* _Task goal_: A verbatim reprint of the records below is what this exercise asks for.

◆ ◆ ◆ ◆ ◆

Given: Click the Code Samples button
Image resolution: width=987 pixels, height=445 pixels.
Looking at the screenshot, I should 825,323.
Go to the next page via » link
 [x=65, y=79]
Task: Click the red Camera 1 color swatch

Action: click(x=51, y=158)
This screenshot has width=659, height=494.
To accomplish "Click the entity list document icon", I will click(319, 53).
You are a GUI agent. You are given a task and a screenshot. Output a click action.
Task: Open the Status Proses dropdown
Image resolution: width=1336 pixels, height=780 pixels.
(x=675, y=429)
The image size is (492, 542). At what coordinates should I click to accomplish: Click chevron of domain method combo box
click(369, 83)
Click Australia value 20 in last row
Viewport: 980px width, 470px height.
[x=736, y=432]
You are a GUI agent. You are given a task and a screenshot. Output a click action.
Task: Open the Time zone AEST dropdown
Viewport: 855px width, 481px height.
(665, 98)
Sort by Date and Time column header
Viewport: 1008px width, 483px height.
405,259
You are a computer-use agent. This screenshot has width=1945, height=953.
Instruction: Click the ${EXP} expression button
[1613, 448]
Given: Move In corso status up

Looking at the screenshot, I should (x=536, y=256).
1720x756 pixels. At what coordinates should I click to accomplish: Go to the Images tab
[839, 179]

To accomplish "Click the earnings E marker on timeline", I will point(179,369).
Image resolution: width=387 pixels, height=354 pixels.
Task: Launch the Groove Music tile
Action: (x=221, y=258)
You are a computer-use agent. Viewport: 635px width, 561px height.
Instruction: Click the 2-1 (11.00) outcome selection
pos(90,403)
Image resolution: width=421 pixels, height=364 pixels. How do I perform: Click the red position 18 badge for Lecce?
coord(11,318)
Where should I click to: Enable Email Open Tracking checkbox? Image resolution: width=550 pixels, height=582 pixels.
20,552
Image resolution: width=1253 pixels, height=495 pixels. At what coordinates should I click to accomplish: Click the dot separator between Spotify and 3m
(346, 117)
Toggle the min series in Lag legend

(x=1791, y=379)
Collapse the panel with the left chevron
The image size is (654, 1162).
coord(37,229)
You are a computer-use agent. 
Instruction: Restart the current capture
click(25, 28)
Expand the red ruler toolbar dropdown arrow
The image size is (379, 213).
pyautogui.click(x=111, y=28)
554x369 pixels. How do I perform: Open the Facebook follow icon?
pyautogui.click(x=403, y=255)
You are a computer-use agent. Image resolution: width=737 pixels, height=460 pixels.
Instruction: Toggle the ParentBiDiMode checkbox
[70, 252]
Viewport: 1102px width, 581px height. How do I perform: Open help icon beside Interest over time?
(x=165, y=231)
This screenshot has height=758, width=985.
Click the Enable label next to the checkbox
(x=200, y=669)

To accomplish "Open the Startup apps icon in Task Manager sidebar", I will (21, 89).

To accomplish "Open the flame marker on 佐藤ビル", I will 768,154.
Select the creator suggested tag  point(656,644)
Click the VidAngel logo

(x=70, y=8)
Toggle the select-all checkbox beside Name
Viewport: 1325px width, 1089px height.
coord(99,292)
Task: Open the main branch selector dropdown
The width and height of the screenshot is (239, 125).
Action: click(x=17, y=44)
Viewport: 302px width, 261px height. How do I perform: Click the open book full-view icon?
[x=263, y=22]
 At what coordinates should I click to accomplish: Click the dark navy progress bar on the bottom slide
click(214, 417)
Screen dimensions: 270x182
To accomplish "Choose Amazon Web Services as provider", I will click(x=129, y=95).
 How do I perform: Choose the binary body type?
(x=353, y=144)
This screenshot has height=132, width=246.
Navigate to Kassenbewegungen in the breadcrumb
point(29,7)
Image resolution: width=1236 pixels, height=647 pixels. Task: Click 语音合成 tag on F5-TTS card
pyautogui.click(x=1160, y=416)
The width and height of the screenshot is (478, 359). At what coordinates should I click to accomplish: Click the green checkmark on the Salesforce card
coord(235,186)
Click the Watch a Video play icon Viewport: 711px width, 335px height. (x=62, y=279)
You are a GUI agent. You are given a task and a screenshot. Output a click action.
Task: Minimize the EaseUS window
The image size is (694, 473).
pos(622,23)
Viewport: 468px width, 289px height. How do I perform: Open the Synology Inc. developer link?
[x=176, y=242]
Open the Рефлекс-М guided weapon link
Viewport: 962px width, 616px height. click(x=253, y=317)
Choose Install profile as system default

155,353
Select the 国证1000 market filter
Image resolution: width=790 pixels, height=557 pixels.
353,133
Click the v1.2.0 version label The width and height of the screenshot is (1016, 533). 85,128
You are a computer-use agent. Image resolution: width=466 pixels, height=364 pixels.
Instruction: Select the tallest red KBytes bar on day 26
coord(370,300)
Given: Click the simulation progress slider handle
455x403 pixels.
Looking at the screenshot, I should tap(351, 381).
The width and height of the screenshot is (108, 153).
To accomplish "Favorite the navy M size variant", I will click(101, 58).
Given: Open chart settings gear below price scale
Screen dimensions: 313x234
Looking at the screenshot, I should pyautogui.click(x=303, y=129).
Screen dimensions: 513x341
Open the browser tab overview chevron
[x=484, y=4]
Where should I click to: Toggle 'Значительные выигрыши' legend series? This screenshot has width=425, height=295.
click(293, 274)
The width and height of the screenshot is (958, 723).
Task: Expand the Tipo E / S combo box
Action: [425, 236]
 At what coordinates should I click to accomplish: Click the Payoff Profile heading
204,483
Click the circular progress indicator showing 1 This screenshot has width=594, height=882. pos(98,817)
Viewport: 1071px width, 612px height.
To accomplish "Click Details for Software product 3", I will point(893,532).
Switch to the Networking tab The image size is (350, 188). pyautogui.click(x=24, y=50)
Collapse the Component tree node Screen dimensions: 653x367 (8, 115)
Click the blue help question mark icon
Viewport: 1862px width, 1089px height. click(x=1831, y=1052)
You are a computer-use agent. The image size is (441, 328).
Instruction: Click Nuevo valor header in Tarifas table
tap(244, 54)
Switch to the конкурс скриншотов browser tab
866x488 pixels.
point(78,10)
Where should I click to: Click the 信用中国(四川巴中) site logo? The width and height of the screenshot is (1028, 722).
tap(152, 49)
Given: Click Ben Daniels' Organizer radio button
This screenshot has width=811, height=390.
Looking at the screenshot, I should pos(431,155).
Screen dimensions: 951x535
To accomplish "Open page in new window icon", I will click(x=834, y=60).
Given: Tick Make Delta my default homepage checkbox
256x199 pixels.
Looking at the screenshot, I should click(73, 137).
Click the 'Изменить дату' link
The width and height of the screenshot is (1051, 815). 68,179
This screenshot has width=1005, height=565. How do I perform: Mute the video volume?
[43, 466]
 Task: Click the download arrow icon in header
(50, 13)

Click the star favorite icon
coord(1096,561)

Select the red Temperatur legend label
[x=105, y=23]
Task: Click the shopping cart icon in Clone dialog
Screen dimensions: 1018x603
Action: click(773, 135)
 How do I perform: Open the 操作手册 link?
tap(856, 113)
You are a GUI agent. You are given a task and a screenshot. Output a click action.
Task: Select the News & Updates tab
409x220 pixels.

◆ ◆ ◆ ◆ ◆

* _Result of this exercise_:
Given: Click the Code Samples button
Image resolution: width=987 pixels, height=445 pixels.
Looking at the screenshot, I should 825,323.
Go to the next page via » link
 [x=65, y=79]
Task: Click the red Camera 1 color swatch

Action: click(x=51, y=158)
This screenshot has width=659, height=494.
To accomplish "Click the entity list document icon", I will click(319, 53).
You are a GUI agent. You are given a task and a screenshot. Output a click action.
Task: Open the Status Proses dropdown
Image resolution: width=1336 pixels, height=780 pixels.
(x=675, y=429)
The image size is (492, 542). At what coordinates should I click to accomplish: Click chevron of domain method combo box
click(369, 83)
Click Australia value 20 in last row
Viewport: 980px width, 470px height.
[x=736, y=432]
You are a GUI agent. You are given a task and a screenshot. Output a click action.
Task: Open the Time zone AEST dropdown
Viewport: 855px width, 481px height.
(665, 98)
Sort by Date and Time column header
Viewport: 1008px width, 483px height.
405,259
You are a computer-use agent. This screenshot has width=1945, height=953.
Instruction: Click the ${EXP} expression button
[1613, 448]
Given: Move In corso status up

Looking at the screenshot, I should (x=536, y=256).
1720x756 pixels. At what coordinates should I click to accomplish: Go to the Images tab
[839, 179]

To accomplish "Click the earnings E marker on timeline", I will point(179,369).
Image resolution: width=387 pixels, height=354 pixels.
Task: Launch the Groove Music tile
Action: (x=221, y=258)
You are a computer-use agent. Viewport: 635px width, 561px height.
Instruction: Click the 2-1 (11.00) outcome selection
pos(90,403)
Image resolution: width=421 pixels, height=364 pixels. How do I perform: Click the red position 18 badge for Lecce?
coord(11,318)
Where should I click to: Enable Email Open Tracking checkbox? Image resolution: width=550 pixels, height=582 pixels.
20,552
Image resolution: width=1253 pixels, height=495 pixels. At what coordinates should I click to accomplish: Click the dot separator between Spotify and 3m
(346, 117)
Toggle the min series in Lag legend

(x=1791, y=379)
Collapse the panel with the left chevron
The image size is (654, 1162).
coord(37,229)
You are a computer-use agent. 
Instruction: Restart the current capture
click(25, 28)
Expand the red ruler toolbar dropdown arrow
The image size is (379, 213).
pyautogui.click(x=111, y=28)
554x369 pixels. How do I perform: Open the Facebook follow icon?
pyautogui.click(x=403, y=255)
You are a computer-use agent. Image resolution: width=737 pixels, height=460 pixels.
Instruction: Toggle the ParentBiDiMode checkbox
[70, 252]
Viewport: 1102px width, 581px height. How do I perform: Open help icon beside Interest over time?
(x=165, y=231)
This screenshot has height=758, width=985.
Click the Enable label next to the checkbox
(x=200, y=669)

To accomplish "Open the Startup apps icon in Task Manager sidebar", I will (21, 89).

To accomplish "Open the flame marker on 佐藤ビル", I will 768,154.
Select the creator suggested tag  point(656,644)
Click the VidAngel logo

(x=70, y=8)
Toggle the select-all checkbox beside Name
Viewport: 1325px width, 1089px height.
coord(99,292)
Task: Open the main branch selector dropdown
The width and height of the screenshot is (239, 125).
Action: click(x=17, y=44)
Viewport: 302px width, 261px height. How do I perform: Click the open book full-view icon?
[x=263, y=22]
 At what coordinates should I click to accomplish: Click the dark navy progress bar on the bottom slide
click(214, 417)
Screen dimensions: 270x182
To accomplish "Choose Amazon Web Services as provider", I will click(x=129, y=95).
 How do I perform: Choose the binary body type?
(x=353, y=144)
This screenshot has height=132, width=246.
Navigate to Kassenbewegungen in the breadcrumb
point(29,7)
Image resolution: width=1236 pixels, height=647 pixels. Task: Click 语音合成 tag on F5-TTS card
pyautogui.click(x=1160, y=416)
The width and height of the screenshot is (478, 359). At what coordinates should I click to accomplish: Click the green checkmark on the Salesforce card
coord(235,186)
Click the Watch a Video play icon Viewport: 711px width, 335px height. (x=62, y=279)
You are a GUI agent. You are given a task and a screenshot. Output a click action.
Task: Minimize the EaseUS window
The image size is (694, 473).
pos(622,23)
Viewport: 468px width, 289px height. How do I perform: Open the Synology Inc. developer link?
[x=176, y=242]
Open the Рефлекс-М guided weapon link
Viewport: 962px width, 616px height. click(x=253, y=317)
Choose Install profile as system default

155,353
Select the 国证1000 market filter
Image resolution: width=790 pixels, height=557 pixels.
353,133
Click the v1.2.0 version label The width and height of the screenshot is (1016, 533). 85,128
You are a computer-use agent. Image resolution: width=466 pixels, height=364 pixels.
Instruction: Select the tallest red KBytes bar on day 26
coord(370,300)
Given: Click the simulation progress slider handle
455x403 pixels.
Looking at the screenshot, I should tap(351, 381).
The width and height of the screenshot is (108, 153).
To accomplish "Favorite the navy M size variant", I will click(101, 58).
Given: Open chart settings gear below price scale
Screen dimensions: 313x234
Looking at the screenshot, I should pyautogui.click(x=303, y=129).
Screen dimensions: 513x341
Open the browser tab overview chevron
[x=484, y=4]
Where should I click to: Toggle 'Значительные выигрыши' legend series? This screenshot has width=425, height=295.
click(293, 274)
The width and height of the screenshot is (958, 723).
Task: Expand the Tipo E / S combo box
Action: [425, 236]
 At what coordinates should I click to accomplish: Click the Payoff Profile heading
204,483
Click the circular progress indicator showing 1 This screenshot has width=594, height=882. pos(98,817)
Viewport: 1071px width, 612px height.
To accomplish "Click Details for Software product 3", I will point(893,532).
Switch to the Networking tab The image size is (350, 188). pyautogui.click(x=24, y=50)
Collapse the Component tree node Screen dimensions: 653x367 (8, 115)
Click the blue help question mark icon
Viewport: 1862px width, 1089px height. click(x=1831, y=1052)
You are a computer-use agent. The image size is (441, 328).
Instruction: Click Nuevo valor header in Tarifas table
tap(244, 54)
Switch to the конкурс скриншотов browser tab
866x488 pixels.
point(78,10)
Where should I click to: Click the 信用中国(四川巴中) site logo? The width and height of the screenshot is (1028, 722).
tap(152, 49)
Given: Click Ben Daniels' Organizer radio button
This screenshot has width=811, height=390.
Looking at the screenshot, I should pos(431,155).
Screen dimensions: 951x535
To accomplish "Open page in new window icon", I will click(x=834, y=60).
Given: Tick Make Delta my default homepage checkbox
256x199 pixels.
Looking at the screenshot, I should click(73, 137).
Click the 'Изменить дату' link
The width and height of the screenshot is (1051, 815). 68,179
This screenshot has width=1005, height=565. How do I perform: Mute the video volume?
[43, 466]
 Task: Click the download arrow icon in header
(50, 13)

Click the star favorite icon
coord(1096,561)

Select the red Temperatur legend label
[x=105, y=23]
Task: Click the shopping cart icon in Clone dialog
Screen dimensions: 1018x603
Action: click(773, 135)
 How do I perform: Open the 操作手册 link?
tap(856, 113)
You are a GUI agent. You are given a task and a screenshot. Output a click action.
Task: Select the News & Updates tab
409x220 pixels.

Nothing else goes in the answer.